═════ Selected text
It’s no secret that a woman’s percieved ‘value’ is now based solely on what she looks like. No matter what a woman’s achievements are they pale into insignificance against what she was wearing when she received her award for creating a new sustainable energy source, whether she showed cellulite on her thighs when she pulled three children from a burning car or what brand of moisturiser she was using while she was working out a cure for cancer. It has got to the point where young, fit and healthy women are having invasive surgical procedures to look ‘better’; misogynistic abuse meted out to women via the safety curtain of the internet is stomach churning; champion tennis players are advised by male BBC presenters that they’re ‘never going to be lookers’ so they’ll have to fight.
Yes, I know all that. And yet, it was still a shock to me that there were control pants for pregnant women.This was one time when I assumed we would be safe from that judgement; a time when a woman is blossoming with the new life inside of her, her fecundity a shining beacon of the miracle that is nature. I assumed she would be cut some slack and not be expected to look like a catwalk model while she gingerly applies ointment to her vulval varicose veins. Some women face grueling exhaustion and other physical and emotional symptoms during pregnancy but hey, her thighs will look FABULOUS while she’s bent over the toilet pan for the 15th time that morning. The sickening thing about the company selling these things is that they use insidious language to get inside the heads of their target audience.The word power is used a lot and while it may be like trying to peel a sausage trying to get these repulsive garments off for the thousandth time that day to pee like a racehorse I’m sure the only thought in the mind of the pregnant woman will be, ‘Goddammit, I feel SO POWERFUL!’. But where is the power in restraint? Where is the power in fretting over whether you’re exactly the same size and shape as everyone else despite the fact that you are holding new life in your belly? Where is the power in strapping up your blossoming, fecund body? And where’s the power in wearing something that fucking UGLY!
The question that kept popping into my head was, ‘What is it about the female body that frightens us so?’ Why do we feel the need to restrain it, to squeeze, squash and mould it into an entirely un-natural shape with hideous industrial strength elastic? To mask it with layers of make up and fix it with serums and chemical lotions and surgical procedures? It’s as if a woman’s body unfettered is some kind of threat to national security; that if we allow women to feel confident and happy in the bodies they have they will rampage through our ‘civilised’ society, voraciously consuming everything before them and stomping on all our carefully constructed moral codes. Can you imagine the sheer anarchy if we allowed women to feel that they are valued members of society, valued members of the human race, just because they exist and that it doesn’t cancel out the achievement of winning a Nobel Peace Prize if you have a bit of chin hair and your knickers aren’t made of steel.
══════════
Pick up the essay about women's bodies and pregnancy control pants where it stops, and keep writing it. The data can be ignored.
═════ Excerpted data
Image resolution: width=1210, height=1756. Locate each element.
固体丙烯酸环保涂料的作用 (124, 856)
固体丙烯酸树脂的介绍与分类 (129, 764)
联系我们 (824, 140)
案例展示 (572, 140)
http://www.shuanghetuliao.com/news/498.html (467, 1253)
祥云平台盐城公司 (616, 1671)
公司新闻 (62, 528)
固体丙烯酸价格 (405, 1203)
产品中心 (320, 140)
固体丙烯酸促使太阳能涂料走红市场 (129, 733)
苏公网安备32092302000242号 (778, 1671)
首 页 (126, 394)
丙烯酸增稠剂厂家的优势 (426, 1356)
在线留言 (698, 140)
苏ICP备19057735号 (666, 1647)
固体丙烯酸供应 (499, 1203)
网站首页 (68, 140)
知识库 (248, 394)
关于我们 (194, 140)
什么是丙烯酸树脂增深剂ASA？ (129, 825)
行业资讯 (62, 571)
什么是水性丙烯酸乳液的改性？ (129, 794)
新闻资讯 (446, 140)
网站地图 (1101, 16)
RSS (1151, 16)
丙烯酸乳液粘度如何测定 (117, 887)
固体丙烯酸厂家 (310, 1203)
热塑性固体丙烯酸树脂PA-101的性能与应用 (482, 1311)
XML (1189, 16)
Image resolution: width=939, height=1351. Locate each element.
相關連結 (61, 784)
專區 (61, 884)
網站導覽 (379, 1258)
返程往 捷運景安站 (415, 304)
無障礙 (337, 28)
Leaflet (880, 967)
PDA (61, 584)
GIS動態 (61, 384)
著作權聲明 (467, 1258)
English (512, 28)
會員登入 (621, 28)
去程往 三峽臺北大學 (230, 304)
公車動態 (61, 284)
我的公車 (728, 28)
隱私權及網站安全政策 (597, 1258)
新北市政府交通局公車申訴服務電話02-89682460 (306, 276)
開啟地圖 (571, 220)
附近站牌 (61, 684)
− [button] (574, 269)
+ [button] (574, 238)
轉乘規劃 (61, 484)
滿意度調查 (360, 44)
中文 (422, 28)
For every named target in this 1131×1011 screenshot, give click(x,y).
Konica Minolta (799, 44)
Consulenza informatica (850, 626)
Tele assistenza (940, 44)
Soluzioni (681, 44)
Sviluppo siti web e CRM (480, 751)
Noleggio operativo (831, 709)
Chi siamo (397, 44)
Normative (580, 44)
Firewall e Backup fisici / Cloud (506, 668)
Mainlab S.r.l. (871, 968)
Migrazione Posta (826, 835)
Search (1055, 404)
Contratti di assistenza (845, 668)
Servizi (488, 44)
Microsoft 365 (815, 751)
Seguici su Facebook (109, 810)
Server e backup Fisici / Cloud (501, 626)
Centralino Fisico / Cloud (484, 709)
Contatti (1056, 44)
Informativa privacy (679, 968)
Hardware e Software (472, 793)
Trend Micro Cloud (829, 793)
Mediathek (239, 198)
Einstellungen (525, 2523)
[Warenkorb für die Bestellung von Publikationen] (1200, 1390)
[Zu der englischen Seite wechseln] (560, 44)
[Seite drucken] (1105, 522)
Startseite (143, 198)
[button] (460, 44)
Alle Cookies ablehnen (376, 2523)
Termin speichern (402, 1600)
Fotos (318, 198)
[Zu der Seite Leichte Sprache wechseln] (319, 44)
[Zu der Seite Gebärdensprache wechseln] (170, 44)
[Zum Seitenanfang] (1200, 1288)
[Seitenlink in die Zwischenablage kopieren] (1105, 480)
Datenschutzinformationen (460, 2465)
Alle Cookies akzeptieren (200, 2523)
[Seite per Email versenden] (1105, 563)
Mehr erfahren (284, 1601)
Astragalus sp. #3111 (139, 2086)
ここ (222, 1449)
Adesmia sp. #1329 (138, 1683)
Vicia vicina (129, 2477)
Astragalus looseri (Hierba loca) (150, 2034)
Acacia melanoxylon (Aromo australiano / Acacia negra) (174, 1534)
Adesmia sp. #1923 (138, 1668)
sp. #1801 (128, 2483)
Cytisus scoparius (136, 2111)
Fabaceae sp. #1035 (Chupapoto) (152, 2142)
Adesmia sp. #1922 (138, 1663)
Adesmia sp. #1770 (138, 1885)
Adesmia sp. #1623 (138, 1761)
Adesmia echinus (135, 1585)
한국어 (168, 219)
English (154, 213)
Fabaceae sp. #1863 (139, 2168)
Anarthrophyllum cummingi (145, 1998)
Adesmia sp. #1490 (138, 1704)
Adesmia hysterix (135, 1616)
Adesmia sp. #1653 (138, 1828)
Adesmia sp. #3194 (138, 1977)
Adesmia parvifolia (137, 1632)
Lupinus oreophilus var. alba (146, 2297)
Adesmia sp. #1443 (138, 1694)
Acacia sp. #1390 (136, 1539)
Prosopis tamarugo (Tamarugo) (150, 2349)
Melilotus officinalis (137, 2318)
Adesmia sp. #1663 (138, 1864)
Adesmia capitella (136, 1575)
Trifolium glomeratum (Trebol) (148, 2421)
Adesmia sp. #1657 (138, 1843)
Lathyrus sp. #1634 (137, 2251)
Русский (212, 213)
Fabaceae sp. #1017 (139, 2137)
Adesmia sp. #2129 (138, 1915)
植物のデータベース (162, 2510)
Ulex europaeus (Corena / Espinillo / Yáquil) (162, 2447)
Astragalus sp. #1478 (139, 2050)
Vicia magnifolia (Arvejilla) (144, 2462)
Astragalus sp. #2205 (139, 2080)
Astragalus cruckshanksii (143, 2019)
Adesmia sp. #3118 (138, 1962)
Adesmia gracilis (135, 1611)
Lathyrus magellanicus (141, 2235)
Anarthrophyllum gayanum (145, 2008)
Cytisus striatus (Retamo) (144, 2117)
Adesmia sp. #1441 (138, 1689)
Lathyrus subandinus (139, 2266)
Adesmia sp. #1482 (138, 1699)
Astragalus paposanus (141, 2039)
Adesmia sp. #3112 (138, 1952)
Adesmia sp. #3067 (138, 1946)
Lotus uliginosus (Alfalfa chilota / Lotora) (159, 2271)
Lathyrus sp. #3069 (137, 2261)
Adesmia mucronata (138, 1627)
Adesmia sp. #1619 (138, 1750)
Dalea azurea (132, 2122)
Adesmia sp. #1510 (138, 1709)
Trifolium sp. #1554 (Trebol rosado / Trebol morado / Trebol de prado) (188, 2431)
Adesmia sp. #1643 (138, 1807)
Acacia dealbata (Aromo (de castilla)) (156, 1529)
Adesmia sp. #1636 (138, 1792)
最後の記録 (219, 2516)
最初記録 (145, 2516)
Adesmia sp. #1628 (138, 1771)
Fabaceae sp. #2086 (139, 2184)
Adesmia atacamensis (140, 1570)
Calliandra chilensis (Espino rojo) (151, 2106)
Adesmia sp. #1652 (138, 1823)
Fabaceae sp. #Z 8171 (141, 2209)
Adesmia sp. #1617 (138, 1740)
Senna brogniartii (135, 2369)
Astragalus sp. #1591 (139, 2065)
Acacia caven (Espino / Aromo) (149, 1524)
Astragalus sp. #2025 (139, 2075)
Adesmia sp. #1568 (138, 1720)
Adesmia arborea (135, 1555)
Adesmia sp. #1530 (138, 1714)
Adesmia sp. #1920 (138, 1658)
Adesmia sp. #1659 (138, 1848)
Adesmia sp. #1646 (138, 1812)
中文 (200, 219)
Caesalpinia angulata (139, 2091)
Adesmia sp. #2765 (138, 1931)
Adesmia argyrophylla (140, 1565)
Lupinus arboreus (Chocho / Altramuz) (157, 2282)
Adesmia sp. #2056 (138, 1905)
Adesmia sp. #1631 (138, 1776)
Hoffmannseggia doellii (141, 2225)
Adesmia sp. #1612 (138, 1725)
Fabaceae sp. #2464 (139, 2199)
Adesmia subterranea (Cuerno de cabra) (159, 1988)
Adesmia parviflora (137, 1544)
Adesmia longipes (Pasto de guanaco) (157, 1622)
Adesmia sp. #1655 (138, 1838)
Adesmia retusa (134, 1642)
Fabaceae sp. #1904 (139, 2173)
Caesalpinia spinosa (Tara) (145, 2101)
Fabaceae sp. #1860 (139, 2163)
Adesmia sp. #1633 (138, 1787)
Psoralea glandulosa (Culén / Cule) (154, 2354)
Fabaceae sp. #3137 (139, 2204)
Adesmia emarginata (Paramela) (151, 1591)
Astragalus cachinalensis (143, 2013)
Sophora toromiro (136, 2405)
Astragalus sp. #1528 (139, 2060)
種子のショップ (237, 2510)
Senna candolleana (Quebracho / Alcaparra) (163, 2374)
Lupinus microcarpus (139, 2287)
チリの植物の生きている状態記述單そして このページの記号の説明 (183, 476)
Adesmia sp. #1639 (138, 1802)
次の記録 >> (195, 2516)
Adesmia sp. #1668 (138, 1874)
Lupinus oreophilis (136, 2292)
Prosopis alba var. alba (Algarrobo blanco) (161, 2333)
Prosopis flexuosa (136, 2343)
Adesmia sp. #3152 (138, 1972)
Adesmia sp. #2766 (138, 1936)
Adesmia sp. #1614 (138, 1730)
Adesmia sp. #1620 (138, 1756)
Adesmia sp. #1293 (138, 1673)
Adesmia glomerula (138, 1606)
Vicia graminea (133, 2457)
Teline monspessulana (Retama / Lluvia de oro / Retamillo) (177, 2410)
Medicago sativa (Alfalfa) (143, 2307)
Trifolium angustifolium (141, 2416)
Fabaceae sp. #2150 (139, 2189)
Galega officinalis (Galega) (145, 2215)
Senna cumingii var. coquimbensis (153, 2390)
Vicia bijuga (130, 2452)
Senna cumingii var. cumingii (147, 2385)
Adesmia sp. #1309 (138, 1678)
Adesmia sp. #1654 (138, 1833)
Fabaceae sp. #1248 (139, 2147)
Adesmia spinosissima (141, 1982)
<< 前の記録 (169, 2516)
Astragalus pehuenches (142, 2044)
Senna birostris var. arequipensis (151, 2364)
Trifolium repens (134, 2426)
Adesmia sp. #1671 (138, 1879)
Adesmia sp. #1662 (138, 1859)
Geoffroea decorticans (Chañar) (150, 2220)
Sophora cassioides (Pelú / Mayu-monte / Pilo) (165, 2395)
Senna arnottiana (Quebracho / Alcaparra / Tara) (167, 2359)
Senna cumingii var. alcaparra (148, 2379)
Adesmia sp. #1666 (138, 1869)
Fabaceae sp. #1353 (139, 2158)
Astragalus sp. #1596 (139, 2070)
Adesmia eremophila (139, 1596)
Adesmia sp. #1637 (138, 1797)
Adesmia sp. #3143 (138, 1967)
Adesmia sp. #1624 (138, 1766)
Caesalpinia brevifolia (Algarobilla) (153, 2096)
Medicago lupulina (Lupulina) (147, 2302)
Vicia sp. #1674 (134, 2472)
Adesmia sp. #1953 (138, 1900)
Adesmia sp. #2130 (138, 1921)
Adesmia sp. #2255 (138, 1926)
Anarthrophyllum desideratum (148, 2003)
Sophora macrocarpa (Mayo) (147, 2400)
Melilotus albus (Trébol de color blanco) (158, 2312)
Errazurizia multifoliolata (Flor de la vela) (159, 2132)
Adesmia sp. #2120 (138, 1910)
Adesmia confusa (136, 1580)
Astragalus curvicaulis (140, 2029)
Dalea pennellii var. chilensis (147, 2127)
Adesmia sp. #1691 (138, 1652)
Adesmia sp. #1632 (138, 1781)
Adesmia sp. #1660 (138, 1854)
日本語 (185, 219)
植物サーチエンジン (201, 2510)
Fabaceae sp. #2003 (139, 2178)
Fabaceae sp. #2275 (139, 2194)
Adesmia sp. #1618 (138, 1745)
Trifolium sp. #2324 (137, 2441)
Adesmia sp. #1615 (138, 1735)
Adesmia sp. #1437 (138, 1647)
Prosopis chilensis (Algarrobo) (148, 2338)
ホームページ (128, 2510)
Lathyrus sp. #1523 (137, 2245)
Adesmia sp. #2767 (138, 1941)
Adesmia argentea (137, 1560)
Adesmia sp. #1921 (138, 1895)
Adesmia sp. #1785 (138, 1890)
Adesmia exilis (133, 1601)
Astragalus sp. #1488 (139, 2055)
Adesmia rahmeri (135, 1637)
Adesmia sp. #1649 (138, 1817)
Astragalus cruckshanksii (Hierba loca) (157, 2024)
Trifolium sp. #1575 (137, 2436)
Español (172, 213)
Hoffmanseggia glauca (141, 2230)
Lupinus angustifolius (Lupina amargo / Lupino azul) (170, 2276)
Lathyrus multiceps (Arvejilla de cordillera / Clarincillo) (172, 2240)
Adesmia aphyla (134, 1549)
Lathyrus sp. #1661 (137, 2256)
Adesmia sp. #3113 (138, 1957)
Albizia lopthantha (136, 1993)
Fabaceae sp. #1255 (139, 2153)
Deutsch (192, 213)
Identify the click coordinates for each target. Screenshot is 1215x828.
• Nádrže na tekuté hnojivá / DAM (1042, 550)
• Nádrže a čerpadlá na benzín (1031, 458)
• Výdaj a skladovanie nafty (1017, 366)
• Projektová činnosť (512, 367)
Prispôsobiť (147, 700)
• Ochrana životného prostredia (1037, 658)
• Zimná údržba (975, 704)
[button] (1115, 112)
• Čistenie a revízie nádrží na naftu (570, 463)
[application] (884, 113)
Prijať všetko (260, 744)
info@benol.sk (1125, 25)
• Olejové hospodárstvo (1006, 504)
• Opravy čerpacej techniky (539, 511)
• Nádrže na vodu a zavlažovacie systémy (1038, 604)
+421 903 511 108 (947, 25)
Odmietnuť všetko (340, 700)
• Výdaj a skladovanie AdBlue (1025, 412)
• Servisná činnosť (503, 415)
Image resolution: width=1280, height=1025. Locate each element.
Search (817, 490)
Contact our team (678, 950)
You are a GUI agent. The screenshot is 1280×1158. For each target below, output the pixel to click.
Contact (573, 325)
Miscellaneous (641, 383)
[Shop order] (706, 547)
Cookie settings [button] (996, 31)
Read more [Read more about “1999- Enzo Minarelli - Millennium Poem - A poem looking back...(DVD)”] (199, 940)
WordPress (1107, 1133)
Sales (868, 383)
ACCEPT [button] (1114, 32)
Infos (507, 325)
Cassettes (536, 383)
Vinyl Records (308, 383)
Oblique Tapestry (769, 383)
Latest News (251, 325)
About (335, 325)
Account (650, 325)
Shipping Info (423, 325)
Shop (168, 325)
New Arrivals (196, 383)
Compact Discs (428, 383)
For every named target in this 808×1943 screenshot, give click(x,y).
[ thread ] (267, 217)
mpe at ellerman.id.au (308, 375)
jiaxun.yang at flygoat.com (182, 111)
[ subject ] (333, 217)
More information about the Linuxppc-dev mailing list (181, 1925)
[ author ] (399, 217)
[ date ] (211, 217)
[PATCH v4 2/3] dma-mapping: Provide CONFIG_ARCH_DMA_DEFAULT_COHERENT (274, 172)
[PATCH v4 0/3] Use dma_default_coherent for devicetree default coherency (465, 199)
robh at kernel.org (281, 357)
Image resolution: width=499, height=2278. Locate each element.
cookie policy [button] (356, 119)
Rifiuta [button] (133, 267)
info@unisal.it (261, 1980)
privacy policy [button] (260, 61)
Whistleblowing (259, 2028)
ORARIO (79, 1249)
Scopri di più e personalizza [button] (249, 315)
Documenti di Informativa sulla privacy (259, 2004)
══════════
> [Answer to this task]:
So, yes, I was cross. I still am. I was cross enough to make a video about it. I dithered about the ending and whether it was a bit trite that she finds happiness with another person and not alone but the ‘Restrainopants’ catchphrase, ‘We love you because no-one else will’ clinched it for me. I felt it was important to counter the suggestion by these sinister companies that you won’t be attractive if you don’t wear their restraint garments. It’s nonsense.
The video is called ‘Wabby’s Flabby’ as a nod to the Japanese aesthetic concept of Wabi Sabi and the acceptance and embracing of impermanence and transience. We grow old, we change and so do our bodies. That’s not something to be ashamed of, it’s something to embrace and revere. We are beautiful whatever age we are, whatever size we are and we should celebrate that.
As Geneen Roth says:
“You are not a mistake. You are not a problem to be solved. But you won’t discover this until you are willing to stop banging your head against the wall of shaming and caging and fearing yourself. (p. 84)”
― Geneen Roth, Women Food and God: An Unexpected Path to Almost Everything
To fully embrace that we need to stop listening to the multi-billion dollar companies who bombard us with the notion that our bodies are a problem to be fixed by caging and fearing ourselves and that they can sell us just the cage we need.